The murder took place at
a building at 20 Solomon Street, on a strip thick with brothels, drug dens and
African migrant bars. Inside the building, light blue hallways lead to small,
divided apartments housing African migrants, typically in cramped
conditions.
It was in one of these apartments on the third floor that
police found the woman on Sunday afternoon, in critical condition shortly before
she passed away. A paramedic from the ZAKA rescue and recovery organization, who
was helping collect the woman’s body, said she was found with a single fatal
stab wound, the knife still embedded in her neck. He added that there were no
children or any other people living in the apartment with the young couple, who
Tel Aviv police said were in their 20s.
In the early evening Sunday, a
lone Sudanese man who had just returned from work sat on a six-pack of water in
one of the building’s stairwells, waiting to be allowed up to his apartment on
the floor where the murder took place.
Groups of African migrants huddled
outside the murder scene, watching the forensic officers in their white sterile
gowns walk in and out of the building, speaking in Tigrinya and Arabic.
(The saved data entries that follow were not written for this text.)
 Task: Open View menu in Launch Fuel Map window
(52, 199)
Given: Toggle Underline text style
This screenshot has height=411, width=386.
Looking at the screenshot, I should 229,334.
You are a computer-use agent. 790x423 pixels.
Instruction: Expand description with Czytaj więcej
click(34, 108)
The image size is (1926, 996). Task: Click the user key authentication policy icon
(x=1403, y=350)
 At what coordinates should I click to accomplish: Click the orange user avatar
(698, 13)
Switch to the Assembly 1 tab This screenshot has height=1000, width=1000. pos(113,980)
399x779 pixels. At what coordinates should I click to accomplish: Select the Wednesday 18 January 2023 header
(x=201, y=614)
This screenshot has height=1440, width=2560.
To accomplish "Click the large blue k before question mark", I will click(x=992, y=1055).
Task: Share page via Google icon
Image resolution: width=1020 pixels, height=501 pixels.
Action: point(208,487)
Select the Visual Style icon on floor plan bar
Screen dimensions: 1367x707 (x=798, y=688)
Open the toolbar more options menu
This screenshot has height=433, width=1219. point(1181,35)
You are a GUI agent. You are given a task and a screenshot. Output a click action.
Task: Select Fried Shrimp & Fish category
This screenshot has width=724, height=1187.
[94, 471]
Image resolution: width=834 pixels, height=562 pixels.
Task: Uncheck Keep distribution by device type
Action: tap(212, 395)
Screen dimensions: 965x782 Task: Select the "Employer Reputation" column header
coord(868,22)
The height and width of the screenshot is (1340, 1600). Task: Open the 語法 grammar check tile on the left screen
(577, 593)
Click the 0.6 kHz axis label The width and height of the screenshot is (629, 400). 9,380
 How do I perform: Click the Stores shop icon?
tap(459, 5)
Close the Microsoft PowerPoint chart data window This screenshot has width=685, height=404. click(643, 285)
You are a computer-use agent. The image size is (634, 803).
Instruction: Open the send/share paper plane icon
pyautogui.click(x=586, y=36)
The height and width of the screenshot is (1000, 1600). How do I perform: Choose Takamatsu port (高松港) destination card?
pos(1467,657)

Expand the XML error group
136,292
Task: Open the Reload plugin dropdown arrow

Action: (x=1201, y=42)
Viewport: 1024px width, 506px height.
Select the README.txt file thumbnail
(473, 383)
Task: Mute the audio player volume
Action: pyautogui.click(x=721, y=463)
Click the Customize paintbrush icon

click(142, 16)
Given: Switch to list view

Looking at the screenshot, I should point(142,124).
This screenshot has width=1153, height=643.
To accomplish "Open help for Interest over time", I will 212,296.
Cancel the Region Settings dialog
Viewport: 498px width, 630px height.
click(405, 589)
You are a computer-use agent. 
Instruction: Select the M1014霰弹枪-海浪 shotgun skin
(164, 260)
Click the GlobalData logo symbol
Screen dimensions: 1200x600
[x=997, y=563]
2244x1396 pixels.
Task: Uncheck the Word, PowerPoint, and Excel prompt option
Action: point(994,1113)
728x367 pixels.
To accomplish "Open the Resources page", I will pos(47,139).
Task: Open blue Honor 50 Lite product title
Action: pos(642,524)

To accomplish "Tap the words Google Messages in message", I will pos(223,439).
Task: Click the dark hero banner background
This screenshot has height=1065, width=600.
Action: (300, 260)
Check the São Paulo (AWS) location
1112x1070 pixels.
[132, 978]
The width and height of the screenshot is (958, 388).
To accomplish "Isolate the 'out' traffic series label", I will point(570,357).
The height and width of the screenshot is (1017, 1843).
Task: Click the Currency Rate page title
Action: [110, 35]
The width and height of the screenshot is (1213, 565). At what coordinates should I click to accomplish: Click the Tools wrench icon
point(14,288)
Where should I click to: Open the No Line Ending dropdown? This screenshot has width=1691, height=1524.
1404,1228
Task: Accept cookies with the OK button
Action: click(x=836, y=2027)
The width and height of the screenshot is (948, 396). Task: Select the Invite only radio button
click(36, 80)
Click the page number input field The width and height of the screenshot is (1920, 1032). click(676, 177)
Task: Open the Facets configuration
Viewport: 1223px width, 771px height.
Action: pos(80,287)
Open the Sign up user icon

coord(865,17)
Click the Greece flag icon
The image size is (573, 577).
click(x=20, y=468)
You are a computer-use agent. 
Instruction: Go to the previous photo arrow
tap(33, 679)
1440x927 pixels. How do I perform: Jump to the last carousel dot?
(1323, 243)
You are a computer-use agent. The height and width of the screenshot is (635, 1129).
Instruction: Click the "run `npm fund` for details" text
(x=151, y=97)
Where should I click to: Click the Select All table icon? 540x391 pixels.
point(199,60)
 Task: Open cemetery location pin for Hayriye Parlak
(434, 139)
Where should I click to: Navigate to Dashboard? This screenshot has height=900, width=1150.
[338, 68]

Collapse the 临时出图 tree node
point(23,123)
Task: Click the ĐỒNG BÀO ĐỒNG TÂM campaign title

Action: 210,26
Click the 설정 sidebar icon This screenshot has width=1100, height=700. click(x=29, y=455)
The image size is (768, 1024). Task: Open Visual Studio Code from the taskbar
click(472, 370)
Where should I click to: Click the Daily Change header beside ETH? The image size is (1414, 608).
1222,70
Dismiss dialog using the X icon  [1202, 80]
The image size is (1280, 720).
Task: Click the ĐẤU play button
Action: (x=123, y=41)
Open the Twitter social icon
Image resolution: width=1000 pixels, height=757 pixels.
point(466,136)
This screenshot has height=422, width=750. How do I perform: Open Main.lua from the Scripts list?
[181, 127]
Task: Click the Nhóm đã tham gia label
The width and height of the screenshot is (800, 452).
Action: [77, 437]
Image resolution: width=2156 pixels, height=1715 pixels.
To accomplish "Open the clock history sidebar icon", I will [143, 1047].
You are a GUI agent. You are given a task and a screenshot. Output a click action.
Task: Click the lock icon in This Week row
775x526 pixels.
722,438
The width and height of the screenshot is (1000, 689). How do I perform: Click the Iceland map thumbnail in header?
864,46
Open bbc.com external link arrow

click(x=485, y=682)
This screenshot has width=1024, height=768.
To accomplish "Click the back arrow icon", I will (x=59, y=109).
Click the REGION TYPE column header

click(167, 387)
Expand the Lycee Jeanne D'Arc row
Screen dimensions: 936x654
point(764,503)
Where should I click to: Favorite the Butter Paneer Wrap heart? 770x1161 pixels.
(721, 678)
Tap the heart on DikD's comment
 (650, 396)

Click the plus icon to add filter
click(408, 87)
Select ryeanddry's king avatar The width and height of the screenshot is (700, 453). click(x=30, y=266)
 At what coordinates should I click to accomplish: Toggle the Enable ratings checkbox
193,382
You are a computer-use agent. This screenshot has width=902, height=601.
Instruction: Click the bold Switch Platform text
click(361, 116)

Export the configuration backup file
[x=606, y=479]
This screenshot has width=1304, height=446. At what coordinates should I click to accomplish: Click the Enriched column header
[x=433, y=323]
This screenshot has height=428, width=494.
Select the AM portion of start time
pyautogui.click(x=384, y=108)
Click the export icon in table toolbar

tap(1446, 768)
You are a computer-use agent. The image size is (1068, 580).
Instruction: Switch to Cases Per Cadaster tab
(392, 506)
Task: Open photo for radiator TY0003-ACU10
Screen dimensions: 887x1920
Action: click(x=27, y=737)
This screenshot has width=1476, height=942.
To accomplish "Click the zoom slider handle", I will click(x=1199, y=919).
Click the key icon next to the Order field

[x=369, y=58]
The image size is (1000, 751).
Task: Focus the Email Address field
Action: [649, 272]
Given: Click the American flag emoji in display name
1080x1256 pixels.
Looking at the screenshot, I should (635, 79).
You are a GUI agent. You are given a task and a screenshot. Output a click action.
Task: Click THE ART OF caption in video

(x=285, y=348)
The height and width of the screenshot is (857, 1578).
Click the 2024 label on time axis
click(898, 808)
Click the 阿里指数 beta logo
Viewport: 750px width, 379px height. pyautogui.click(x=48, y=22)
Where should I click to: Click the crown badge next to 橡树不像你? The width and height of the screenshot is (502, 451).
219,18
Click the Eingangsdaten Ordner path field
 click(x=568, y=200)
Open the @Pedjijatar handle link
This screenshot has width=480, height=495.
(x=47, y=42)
When
asked if he was at the building when the murder took place, an African man
standing outside the building began pointing at a streetwalker, saying she had
short-changed him earlier in the day, before eventually adding that he knew
nothing of the killing.
The incident was one in an almost daily series of
such violent acts between African migrants on the strip, according to Yossi
Natani, a 60-yearold Israeli who owns a kiosk in the building next
door.
Natani, who said he has run the store for 20 years, said that
“every night something happens, they get drunk and fight with each other every
night, throw bottles everywhere – its always like this.”
Natani said he
was not at work at the time of the murder, and that he only came in at 3 p.m. to
work until 11.
He added that investigators had been in and out of the
building all day, and that in the late afternoon they took surveillance video
from his store, which has seven cameras set up in and around its
perimeter.
A source at the Foreign Ministry said that in cases like the
one Sunday, after police are finished with their pathological investigation of
the body, the ministry will contact the Eritrean mission in Tel Aviv to arrange
for the return of the remains.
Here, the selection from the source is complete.